Two senior executives from Brave, senior privacy researcher Peter Snyder and chief executive Brendan Eich made their opposition known on Monday US time, saying, "Brave opposes FLoC, along with any other feature designed to share information about you and your interests without your fully informed consent".
DuckDuckGo said: "You can use the DuckDuckGo Chrome extension to block FLoC's tracking, which is an enhancement to its tracker blocking and directly in line with the extension's single purpose of protecting your privacy holistically as you use Chrome.
"DuckDuckGo Search (via our website duckduckgo.com) is now also configured to opt-out of FLoC, regardless if you use our extension or app."
FLoC groups you based on your interests & demographics, using your browsing history, to enable creepy advertising & other content targeting without third-party cookies. It continues to facilitate the manipulation, discrimination, and filter bubbles synonymous with such targeting.
— DuckDuckGo (@DuckDuckGo) April 9, 2021
The smaller search engine company said Google had not been very clear about how one could avoid being tracked by FLoC, but suggested the following to avoid becoming a target:
- "Stay logged out of your Google account;
- "Don't sync your history data with Chrome, or create a sync passphrase;
- "In Google Activity Controls, disable 'Web & App Activity' or 'Include Chrome history and activity from sites, apps, and devices that use Google services';
- "In Google Ad Settings disable 'Ad Personalisation' or 'Also use your activity & information from Google services to personalise ads on websites and apps that partner with Google to show ads'."
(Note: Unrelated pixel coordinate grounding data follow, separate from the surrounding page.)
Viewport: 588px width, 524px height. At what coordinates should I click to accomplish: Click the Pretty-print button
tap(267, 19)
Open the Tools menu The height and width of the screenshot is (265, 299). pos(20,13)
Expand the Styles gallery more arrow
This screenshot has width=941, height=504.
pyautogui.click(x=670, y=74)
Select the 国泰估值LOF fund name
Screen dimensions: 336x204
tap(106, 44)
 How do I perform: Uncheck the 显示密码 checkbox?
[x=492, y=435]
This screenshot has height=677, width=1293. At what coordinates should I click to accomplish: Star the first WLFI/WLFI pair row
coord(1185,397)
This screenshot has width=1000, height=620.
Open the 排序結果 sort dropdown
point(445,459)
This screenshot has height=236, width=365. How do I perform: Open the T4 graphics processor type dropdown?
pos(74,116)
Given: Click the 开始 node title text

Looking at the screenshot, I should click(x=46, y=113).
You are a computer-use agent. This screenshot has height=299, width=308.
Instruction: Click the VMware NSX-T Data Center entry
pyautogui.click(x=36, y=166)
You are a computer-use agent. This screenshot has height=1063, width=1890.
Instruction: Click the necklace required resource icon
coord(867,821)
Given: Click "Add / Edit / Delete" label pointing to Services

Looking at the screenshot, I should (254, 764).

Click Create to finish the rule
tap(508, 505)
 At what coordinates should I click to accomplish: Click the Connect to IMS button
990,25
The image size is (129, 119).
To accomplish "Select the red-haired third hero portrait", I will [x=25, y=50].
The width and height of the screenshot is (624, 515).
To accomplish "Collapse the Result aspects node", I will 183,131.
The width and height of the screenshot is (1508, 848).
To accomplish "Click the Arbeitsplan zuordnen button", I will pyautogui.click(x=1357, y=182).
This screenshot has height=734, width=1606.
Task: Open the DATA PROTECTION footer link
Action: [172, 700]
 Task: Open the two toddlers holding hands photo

Von Tetzchner said while Vivaldi also used the engine from Chromium — the open-source browser made by Google — to render pages correctly, that was where the similarity with Chrome ended.
"At Vivaldi, we stand up for the privacy rights of our users. We do not approve tracking and profiling, in any disguise. We certainly would not allow our products to build up local tracking profiles," he said.
"To us, the word 'privacy' means actual privacy. We do not twist it into being the opposite. We do not even observe how you use our products. Our privacy policy is simple and clear; we do not want to track you."
Von Tetzchner said Vivaldi would not support the FLoC API. "We will not support the FLoC API and plan to disable it, no matter how it is implemented. It does not protect privacy and it certainly is not beneficial to users, to unwittingly give away their privacy for the financial gain of Google."
He said the reason why FLoC had been devised was because third-party cookies were dying. "Traditionally, many websites relied legitimately on third-party cookies to maintain logins. Blocking third-party cookies would break these logins. But because these were abused for tracking, some browsers started blocking third-party cookies anyway," he explained.
"Websites have steadily moved towards alternative solutions for logins that do not rely on third-party cookies, and very soon, third-party cookies could be disabled by default in all browsers.
"This presents a challenge for ‘tracking’ companies such as Google who want to remain dominant, and so they look for alternatives. FLoC is one of them.
"Like many privacy-oriented products, Vivaldi has a tracker blocker built-in that blocks known third-party trackers, whether they use cookies, localStorage or fingerprinting for identification."